**What the task asks**
Could you repeat the rows below word for word, leaving out the pictures?
****
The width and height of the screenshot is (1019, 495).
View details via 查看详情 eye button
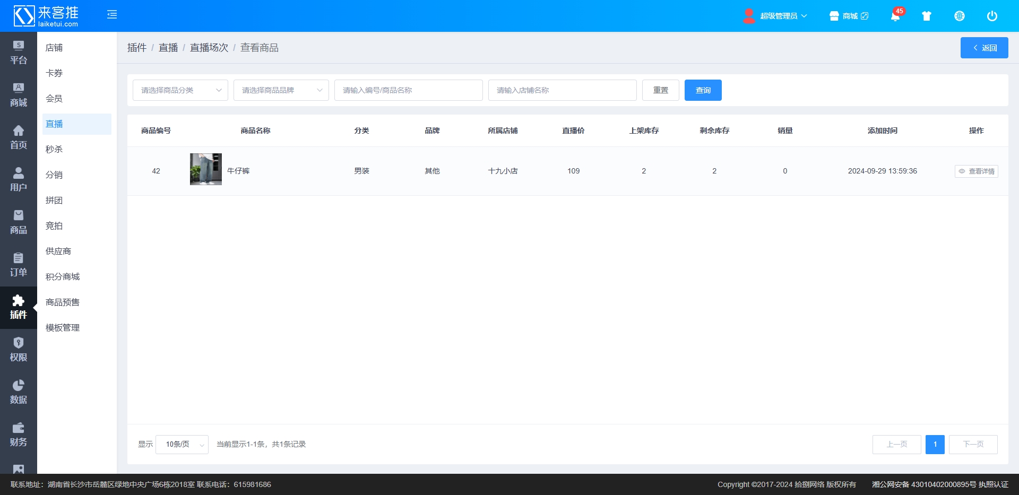coord(977,171)
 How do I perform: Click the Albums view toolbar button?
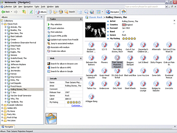point(41,12)
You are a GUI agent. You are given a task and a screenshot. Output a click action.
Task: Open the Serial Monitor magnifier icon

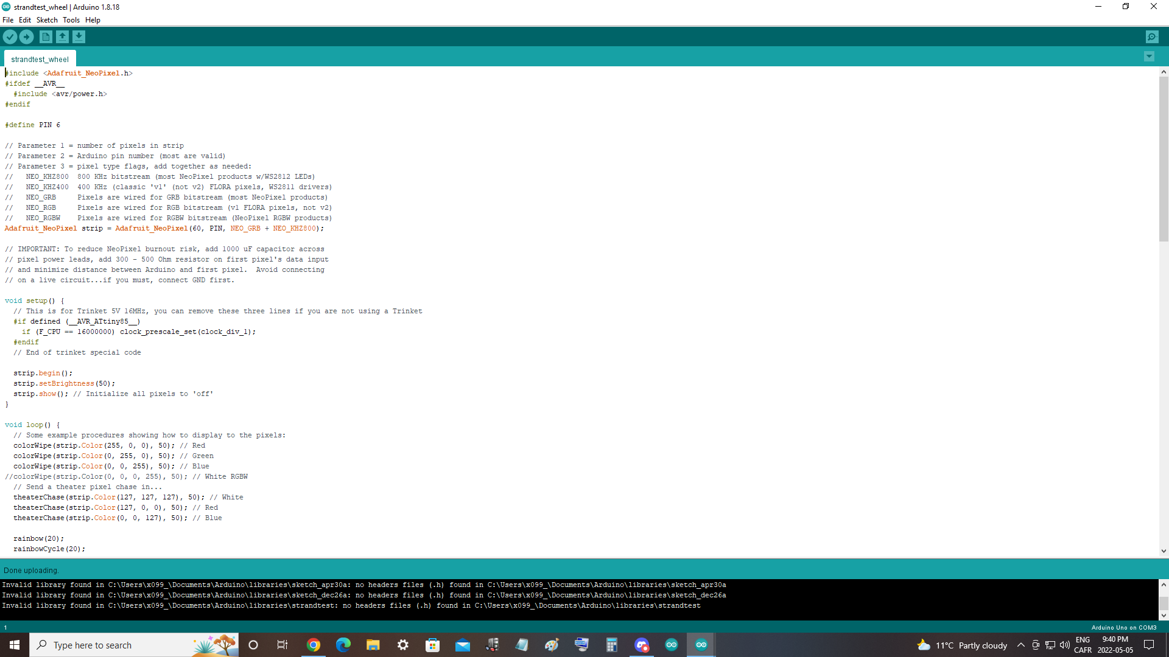1153,37
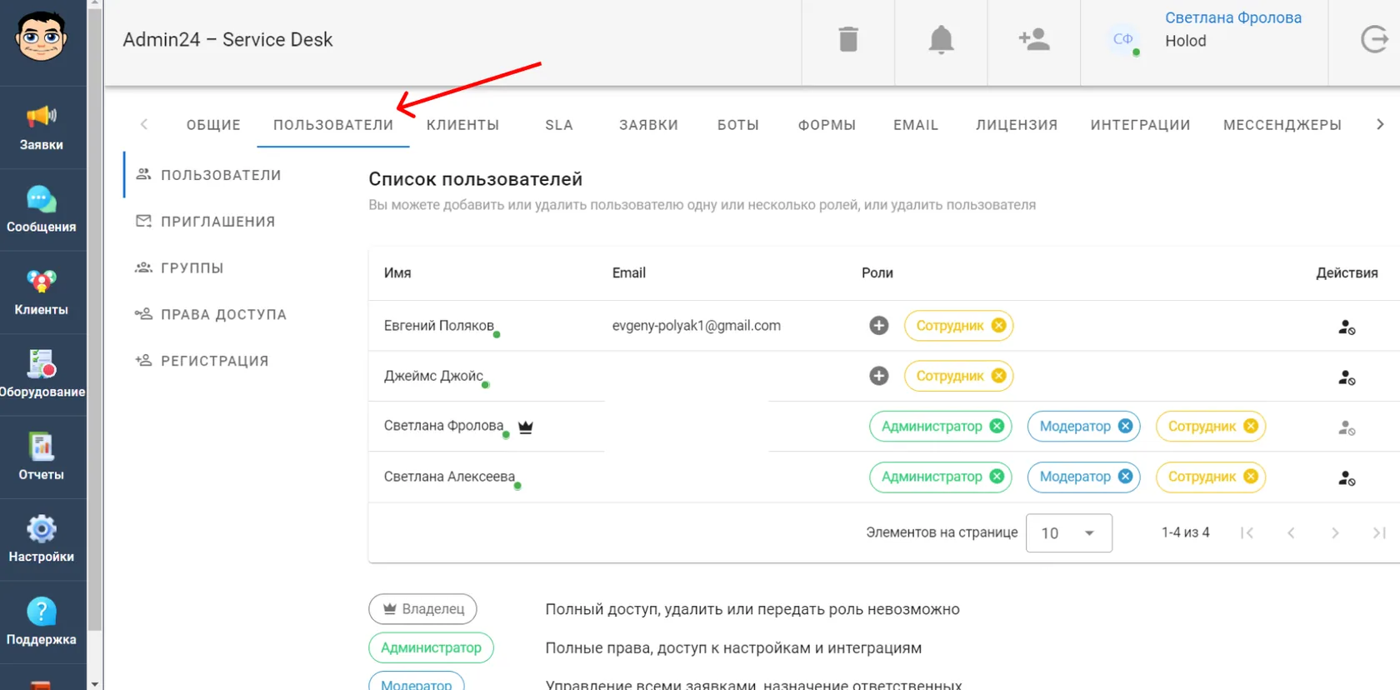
****
**Task answer**
The width and height of the screenshot is (1019, 495).
View details via 查看详情 eye button
coord(977,171)
 How do I perform: Click the Albums view toolbar button?
point(41,12)
You are a GUI agent. You are given a task and a screenshot. Output a click action.
Task: Open the Serial Monitor magnifier icon

1153,37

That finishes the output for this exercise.